Parallèlement, son Amérique s’est retirée d’Irak et à amorcer son retrait d’Afghanistan. Elle est intervenue en Libye, mais a brillé par son effacement au cours du Printemps arabe. Côté européen, ce n’est que la crise de la zone euro qui a obligé l’administration sortante à s’intéresser – pour le surveiller – au vieux Continent. Au cours des quatre prochaines années, il appartiendra à Barack Obama de démontrer que son penchant asiatique – inédit – mais pas incompatible avec une présence bienveillante – sans tomber dans l’ingérence – sur les autres théâtres régionaux.

Face aux velléités de superpuissance chinoise, l’isolationnisme ne saurait être la solution. Par ailleurs, dans un monde en crise où ressurgissent nombre de menaces – telles que les irrédentismes, les populismes et, évidemment, les extrémismes religieux -, les États-Unis doivent veiller à ce que ne se multiplient pas les scénarios du pire. Tout interventionnisme devrait favoriser la préservation des équilibres nationaux et régionaux.

Dans les pas de FDR…

Si la crise économique et financière que traverse actuellement le monde est bien une crise centennale, équivalent au XXIème siècle de la Grande Dépression du siècle précédent, alors la comparaison entre les présidences Obama et Roosevelt (Franklin Delano et non Théodore) traverse nécessairement l’esprit.

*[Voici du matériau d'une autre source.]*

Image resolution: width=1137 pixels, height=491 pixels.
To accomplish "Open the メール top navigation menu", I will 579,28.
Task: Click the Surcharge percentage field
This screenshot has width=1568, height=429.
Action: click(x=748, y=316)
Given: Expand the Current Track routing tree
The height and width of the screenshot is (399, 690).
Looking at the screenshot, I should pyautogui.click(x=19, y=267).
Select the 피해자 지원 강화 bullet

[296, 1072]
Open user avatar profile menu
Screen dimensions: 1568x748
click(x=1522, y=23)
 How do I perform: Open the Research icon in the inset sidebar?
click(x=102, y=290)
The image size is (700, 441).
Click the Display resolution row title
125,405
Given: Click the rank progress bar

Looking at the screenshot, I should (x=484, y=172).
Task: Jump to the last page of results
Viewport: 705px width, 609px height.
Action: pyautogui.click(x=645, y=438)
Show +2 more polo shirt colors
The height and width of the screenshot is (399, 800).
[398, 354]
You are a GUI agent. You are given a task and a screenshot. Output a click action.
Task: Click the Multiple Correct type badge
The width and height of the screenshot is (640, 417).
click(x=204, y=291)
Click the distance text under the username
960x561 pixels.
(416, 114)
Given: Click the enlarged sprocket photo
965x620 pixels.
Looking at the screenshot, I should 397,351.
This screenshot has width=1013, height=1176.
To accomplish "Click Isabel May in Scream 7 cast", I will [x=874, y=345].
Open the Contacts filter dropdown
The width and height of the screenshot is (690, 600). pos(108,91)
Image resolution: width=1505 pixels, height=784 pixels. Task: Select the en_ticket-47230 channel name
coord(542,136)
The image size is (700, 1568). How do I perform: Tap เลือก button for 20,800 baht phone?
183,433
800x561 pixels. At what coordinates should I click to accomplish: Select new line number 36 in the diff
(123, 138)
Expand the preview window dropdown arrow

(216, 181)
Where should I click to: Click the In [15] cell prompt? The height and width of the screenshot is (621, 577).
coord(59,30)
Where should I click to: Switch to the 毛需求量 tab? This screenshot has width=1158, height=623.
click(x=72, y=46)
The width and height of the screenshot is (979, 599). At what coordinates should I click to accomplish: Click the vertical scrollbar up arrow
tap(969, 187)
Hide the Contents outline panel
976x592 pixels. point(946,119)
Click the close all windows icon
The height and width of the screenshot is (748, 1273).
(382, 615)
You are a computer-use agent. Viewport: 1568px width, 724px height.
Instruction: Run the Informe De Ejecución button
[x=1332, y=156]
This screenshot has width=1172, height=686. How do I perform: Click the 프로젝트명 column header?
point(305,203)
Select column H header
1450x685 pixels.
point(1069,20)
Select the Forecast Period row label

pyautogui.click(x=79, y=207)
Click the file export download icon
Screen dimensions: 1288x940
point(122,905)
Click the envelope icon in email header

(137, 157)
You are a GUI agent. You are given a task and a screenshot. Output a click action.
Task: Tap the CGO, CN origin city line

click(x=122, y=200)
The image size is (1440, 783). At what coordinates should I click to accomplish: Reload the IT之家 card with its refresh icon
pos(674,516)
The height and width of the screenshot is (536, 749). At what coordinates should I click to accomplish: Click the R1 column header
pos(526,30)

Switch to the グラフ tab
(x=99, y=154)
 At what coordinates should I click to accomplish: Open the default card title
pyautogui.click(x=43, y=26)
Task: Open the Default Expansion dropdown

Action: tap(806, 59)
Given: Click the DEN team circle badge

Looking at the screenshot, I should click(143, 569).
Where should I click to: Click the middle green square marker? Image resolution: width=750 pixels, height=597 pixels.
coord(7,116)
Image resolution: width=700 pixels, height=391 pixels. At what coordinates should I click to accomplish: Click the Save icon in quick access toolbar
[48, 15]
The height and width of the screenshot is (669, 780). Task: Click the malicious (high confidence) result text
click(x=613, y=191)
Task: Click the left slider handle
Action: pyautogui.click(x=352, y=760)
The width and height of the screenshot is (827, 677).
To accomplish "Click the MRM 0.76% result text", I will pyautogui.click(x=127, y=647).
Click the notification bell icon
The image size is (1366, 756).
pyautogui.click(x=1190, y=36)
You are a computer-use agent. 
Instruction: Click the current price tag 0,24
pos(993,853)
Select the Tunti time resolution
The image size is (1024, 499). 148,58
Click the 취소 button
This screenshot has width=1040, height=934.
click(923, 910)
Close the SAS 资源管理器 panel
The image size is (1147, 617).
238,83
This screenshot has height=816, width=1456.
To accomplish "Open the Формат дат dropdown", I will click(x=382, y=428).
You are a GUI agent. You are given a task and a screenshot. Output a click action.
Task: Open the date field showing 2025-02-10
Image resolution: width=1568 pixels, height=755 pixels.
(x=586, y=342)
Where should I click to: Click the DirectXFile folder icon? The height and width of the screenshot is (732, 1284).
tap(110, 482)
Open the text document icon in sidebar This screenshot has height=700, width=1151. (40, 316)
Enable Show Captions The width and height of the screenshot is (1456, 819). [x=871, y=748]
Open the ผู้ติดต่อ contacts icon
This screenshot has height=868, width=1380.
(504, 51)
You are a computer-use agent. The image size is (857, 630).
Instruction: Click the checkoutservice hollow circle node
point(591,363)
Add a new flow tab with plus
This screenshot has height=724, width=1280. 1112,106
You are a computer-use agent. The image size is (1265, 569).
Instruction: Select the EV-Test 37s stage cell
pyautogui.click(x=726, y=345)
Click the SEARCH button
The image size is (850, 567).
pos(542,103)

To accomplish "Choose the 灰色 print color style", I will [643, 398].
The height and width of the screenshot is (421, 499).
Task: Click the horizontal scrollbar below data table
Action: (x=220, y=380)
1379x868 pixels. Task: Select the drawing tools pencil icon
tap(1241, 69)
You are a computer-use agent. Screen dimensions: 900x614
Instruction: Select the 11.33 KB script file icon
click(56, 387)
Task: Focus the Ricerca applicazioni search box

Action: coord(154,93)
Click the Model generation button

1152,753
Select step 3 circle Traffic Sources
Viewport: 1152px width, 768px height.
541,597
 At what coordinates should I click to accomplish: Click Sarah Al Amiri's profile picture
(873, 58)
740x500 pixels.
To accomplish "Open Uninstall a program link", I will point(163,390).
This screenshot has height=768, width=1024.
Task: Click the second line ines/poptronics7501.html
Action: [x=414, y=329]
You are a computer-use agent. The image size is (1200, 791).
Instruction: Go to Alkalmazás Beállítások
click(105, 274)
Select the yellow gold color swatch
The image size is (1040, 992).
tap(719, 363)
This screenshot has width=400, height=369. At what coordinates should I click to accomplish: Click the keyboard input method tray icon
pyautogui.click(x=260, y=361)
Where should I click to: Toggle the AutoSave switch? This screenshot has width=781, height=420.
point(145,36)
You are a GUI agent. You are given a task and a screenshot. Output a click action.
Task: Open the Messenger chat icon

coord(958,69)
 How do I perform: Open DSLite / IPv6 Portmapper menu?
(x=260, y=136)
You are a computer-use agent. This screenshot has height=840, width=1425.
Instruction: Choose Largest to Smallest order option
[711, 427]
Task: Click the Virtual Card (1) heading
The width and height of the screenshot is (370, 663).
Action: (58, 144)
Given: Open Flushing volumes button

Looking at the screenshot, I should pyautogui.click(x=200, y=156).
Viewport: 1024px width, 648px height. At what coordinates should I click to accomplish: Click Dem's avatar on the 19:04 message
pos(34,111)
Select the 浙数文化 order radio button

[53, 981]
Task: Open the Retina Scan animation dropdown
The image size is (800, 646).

Comparer les premiers mandats des deux présidents est peu flatteur pour celui qui vient d’être réélu. De 1932 à 1936, FDR n’était, certes, pas parvenu à épargner à ses concitoyens les effets tragiques de la Grande Dépression mais, inspiré par l’économiste John Maynard Keynes, il avait lancé son New deal et posé les bases d’un retournement de tendance. Cela lui avait garanti une popularité considérable, une réélection de maréchal et une majorité sans équivalent au Congrès en novembre 1936. De ce point de vue, Barack Obama ne joue pas dans la même ligue.

Désormais, il a quatre ans pour suivre les pas de Franklin Delano Roosevelt. Pour cela, il doit agir vite et fortement, avec conviction. Il doit trouver son KeynesJoseph Stiglitz ? – et lancer son New Deal. Il doit aussi rassembler, réduire le gouffre idéologique dans une Amérique plus divisée que jamais.

S’il est souhaitable que Barack Obama s’inspire de Roosevelt, espérons – pour lui et surtout pour nous – qu’il ne finisse pas comme lui, c’est-à-dire sur une « bonne guerre ».